* _Texto extraído_
#04 - SETEMBRO 2024
O corpo na interpretação
Paula Nocquet
O título do eixo O interpretador é o analisante tão logo me remete ao inconsciente intérprete que propõe J-A Miller[1]. O inconsciente é o nosso primeiro intérprete e se oferece à interpretação, como vemos nos sonhos. É o inconsciente que bem conhecemos, um grande trabalhador de ciframentos do qual Freud nos deu tantas provas. Ainda que em partes uma análise possa consistir em uma interpretação com efeito de sentido, aportando S2, é preciso em algum momento que, ao invés de favorecer a produção de sentido, isso se esvazie, isolando os S1. Assim, temos a primeira e segunda clínica que não se excluem, mas, se referem a formas diferentes para pensar o inconsciente e, talvez, formas diferentes de pensar o corpo.

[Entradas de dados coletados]
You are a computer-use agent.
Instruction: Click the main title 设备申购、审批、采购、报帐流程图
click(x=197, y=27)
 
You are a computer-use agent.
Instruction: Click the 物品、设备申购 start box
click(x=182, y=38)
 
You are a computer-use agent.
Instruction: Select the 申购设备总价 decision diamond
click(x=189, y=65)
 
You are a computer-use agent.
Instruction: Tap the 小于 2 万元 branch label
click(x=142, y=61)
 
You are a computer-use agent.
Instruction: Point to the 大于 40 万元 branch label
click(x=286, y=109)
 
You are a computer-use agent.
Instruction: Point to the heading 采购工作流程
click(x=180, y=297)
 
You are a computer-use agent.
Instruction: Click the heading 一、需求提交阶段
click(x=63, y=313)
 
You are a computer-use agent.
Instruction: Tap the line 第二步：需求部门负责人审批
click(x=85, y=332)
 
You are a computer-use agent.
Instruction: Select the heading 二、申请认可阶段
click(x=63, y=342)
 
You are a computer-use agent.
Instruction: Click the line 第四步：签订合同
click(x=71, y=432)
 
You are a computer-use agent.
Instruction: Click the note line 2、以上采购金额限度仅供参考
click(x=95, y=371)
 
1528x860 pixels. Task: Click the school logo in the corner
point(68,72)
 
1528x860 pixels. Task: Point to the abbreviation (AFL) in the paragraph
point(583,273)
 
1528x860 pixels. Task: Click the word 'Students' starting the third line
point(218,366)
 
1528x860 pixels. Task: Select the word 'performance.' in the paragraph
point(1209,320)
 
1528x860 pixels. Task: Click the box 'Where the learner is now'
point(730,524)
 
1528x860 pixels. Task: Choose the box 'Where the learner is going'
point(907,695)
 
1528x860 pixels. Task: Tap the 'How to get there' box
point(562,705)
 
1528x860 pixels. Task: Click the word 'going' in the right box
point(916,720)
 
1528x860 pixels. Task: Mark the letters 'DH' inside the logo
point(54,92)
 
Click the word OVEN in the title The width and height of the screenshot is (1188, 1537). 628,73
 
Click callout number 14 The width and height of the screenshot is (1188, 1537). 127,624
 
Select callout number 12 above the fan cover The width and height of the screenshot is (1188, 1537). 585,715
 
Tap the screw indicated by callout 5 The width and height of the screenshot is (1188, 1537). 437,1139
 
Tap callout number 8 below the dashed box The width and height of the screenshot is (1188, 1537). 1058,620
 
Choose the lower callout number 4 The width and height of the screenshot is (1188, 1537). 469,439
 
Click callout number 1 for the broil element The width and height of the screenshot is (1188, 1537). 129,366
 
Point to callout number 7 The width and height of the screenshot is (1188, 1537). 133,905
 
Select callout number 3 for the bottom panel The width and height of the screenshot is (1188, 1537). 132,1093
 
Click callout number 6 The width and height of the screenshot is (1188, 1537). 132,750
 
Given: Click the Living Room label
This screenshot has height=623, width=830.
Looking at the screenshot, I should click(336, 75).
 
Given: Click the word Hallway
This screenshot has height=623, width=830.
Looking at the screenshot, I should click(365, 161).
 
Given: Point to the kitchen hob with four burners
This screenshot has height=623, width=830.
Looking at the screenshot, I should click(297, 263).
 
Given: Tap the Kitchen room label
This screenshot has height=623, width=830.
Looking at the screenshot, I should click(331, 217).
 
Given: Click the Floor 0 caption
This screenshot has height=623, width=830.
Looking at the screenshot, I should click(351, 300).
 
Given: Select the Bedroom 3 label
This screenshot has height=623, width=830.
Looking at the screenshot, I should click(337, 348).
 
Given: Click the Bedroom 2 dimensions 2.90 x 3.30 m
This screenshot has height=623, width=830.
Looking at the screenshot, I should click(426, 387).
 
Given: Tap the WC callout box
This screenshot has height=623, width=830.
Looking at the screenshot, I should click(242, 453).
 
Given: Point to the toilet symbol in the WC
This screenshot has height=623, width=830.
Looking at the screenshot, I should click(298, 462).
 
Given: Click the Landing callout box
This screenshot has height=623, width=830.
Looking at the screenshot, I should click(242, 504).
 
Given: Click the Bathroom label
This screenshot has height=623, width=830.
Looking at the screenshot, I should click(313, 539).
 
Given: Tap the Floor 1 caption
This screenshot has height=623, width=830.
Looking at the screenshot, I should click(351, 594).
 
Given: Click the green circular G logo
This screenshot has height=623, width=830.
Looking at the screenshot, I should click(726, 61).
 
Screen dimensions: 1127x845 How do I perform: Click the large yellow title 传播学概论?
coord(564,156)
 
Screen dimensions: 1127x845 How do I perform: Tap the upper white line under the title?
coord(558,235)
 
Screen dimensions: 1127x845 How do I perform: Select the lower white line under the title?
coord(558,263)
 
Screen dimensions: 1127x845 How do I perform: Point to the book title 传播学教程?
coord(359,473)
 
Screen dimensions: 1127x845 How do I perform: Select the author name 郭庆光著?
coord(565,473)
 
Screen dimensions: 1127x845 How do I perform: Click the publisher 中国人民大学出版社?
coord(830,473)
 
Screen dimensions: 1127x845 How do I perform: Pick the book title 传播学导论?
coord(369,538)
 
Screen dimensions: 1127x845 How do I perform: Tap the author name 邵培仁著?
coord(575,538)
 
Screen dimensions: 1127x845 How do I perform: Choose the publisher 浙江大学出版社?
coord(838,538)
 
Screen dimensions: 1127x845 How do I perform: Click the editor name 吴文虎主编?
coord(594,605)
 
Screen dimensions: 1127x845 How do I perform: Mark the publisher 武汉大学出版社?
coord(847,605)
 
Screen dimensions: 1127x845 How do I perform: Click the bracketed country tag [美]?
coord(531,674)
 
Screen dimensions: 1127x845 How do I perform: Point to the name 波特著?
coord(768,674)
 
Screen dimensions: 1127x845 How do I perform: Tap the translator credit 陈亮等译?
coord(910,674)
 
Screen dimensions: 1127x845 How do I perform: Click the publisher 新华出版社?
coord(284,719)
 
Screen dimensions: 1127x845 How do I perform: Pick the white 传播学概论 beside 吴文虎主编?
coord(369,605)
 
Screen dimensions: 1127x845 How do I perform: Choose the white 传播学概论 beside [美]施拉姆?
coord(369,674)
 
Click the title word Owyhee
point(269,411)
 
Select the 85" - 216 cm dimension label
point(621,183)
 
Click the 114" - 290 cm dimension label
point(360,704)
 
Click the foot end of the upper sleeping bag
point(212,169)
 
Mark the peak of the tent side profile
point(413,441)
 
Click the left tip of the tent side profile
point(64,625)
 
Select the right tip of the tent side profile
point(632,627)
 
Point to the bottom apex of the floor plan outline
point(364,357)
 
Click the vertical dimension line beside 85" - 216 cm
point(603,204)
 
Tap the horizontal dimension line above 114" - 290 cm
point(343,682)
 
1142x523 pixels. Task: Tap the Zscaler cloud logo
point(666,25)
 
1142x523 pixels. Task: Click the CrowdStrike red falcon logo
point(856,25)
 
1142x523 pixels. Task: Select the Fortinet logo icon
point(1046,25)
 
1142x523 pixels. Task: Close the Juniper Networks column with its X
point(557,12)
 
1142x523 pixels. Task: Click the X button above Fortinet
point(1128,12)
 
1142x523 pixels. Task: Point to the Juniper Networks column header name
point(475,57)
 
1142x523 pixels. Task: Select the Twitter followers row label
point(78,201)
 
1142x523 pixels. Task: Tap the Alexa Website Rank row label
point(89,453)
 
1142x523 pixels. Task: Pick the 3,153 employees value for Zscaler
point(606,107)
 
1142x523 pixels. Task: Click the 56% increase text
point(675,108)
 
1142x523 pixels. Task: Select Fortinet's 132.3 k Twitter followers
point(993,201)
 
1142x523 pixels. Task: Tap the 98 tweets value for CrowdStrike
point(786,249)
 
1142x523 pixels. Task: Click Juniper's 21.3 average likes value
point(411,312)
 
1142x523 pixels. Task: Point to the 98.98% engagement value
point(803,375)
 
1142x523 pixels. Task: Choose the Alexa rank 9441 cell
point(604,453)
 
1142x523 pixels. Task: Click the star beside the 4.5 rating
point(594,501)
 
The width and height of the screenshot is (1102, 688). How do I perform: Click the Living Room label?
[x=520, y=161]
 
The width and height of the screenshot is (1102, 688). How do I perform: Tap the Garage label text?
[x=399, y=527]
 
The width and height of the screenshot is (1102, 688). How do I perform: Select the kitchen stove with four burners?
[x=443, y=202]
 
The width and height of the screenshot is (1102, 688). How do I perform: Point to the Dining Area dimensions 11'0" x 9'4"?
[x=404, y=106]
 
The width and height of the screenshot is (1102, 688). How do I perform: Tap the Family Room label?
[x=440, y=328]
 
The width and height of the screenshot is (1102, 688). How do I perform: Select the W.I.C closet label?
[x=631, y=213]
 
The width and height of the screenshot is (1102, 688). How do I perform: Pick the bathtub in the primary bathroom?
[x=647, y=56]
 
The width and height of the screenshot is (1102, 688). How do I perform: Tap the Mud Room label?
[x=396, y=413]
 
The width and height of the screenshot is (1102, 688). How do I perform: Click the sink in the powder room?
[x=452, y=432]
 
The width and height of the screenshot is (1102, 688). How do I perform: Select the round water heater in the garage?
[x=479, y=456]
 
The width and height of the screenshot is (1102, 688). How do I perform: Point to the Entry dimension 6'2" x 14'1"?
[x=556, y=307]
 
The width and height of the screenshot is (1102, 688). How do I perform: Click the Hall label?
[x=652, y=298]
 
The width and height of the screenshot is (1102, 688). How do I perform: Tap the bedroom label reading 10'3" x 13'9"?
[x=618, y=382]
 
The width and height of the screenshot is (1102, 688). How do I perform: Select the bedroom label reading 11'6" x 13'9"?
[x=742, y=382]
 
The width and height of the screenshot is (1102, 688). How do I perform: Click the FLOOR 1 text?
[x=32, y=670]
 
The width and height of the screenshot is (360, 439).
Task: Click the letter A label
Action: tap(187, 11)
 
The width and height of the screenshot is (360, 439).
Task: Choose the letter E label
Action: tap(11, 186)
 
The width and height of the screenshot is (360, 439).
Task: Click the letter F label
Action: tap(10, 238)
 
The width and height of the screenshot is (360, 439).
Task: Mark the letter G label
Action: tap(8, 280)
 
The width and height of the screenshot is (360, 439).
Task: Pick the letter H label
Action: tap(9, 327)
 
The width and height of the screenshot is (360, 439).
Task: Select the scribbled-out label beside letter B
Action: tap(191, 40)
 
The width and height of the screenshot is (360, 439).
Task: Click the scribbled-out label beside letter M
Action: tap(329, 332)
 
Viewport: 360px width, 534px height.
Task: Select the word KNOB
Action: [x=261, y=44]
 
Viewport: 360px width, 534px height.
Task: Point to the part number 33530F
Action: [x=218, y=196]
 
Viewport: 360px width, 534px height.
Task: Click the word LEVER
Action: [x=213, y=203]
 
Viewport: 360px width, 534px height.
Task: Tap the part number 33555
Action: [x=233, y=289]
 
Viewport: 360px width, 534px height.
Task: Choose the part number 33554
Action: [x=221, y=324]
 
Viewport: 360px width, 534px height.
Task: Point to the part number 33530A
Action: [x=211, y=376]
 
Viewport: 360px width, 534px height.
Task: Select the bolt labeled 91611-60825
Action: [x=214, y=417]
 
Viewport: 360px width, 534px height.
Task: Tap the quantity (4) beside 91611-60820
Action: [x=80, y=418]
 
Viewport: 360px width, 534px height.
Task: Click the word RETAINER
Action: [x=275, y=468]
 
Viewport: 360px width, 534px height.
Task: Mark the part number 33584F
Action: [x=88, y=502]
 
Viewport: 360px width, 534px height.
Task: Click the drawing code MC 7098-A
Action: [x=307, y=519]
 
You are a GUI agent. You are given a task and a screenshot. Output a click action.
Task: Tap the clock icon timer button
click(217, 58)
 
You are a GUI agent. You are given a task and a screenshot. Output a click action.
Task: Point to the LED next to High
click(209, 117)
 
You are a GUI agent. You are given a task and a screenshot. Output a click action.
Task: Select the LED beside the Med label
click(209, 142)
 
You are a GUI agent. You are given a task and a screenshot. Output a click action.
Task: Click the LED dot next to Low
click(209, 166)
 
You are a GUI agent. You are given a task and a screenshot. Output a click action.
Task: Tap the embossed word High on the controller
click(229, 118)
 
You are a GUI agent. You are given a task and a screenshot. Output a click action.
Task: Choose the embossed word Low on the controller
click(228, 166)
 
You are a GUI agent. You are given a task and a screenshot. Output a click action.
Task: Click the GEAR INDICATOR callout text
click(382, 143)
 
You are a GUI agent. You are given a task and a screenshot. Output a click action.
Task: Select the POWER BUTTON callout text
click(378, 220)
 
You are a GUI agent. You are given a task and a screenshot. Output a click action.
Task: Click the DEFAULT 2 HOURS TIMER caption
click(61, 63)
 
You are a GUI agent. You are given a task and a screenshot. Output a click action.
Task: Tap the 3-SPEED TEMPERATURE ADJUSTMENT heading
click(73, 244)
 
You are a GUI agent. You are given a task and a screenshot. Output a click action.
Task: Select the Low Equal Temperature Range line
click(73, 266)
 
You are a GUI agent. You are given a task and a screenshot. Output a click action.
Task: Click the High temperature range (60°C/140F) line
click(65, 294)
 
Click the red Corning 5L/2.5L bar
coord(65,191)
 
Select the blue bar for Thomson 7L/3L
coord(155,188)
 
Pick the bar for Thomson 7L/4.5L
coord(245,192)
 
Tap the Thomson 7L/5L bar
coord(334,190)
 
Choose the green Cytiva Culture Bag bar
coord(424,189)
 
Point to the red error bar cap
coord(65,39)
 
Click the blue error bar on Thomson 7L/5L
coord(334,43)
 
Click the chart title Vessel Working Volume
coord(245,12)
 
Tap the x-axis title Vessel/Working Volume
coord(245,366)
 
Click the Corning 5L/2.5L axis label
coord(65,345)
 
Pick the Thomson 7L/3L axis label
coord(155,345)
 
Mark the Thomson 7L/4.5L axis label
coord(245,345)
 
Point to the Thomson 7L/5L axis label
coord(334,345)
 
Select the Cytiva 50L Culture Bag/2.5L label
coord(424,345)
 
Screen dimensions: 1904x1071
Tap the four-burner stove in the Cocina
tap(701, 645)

* _Tarefas a cumprir_
[A] Traduza para o inglês esta frase do texto sobre o corpo na interpretação: "O inconsciente é o nosso primeiro intérprete e se oferece à interpretação, como vemos nos sonhos."
[B] No texto sobre o corpo na interpretação, a que noção proposta por J-A Miller remete o título do eixo "O interpretador é o analisante"?
[C] Dê seguimento ao texto sobre o corpo na interpretação a partir da última frase apresentada.
As entradas não têm qualquer papel aqui.

* _Respostas em ordem_
[A] The unconscious is our first interpreter and offers itself to interpretation, as we see in dreams.

[B] Ao inconsciente intérprete.

[C]
Todos temos palavras que aprisionam o corpo de alguma maneira, como uma marca ou um trauma que se impôs em algum momento sem razão de ser. A interpretação, do lado do analista, caberia ser uma espécie de míssil[2] de linguagem para essas palavras que aprisionavam. De todo modo, os efeitos são apenas verificados em um efeito retroativo. Mas, como nos orientamos para essa interpretação? Para isso, interessa-me recortar uma pergunta que Liège nos faz em seu texto, como o discurso analítico permitiria liberar o corpo aprisionado pelo discurso e então produzir um outro corpo? Existiria um corpo que não esteja aprisionado pelo discurso? De que outro corpo se trata?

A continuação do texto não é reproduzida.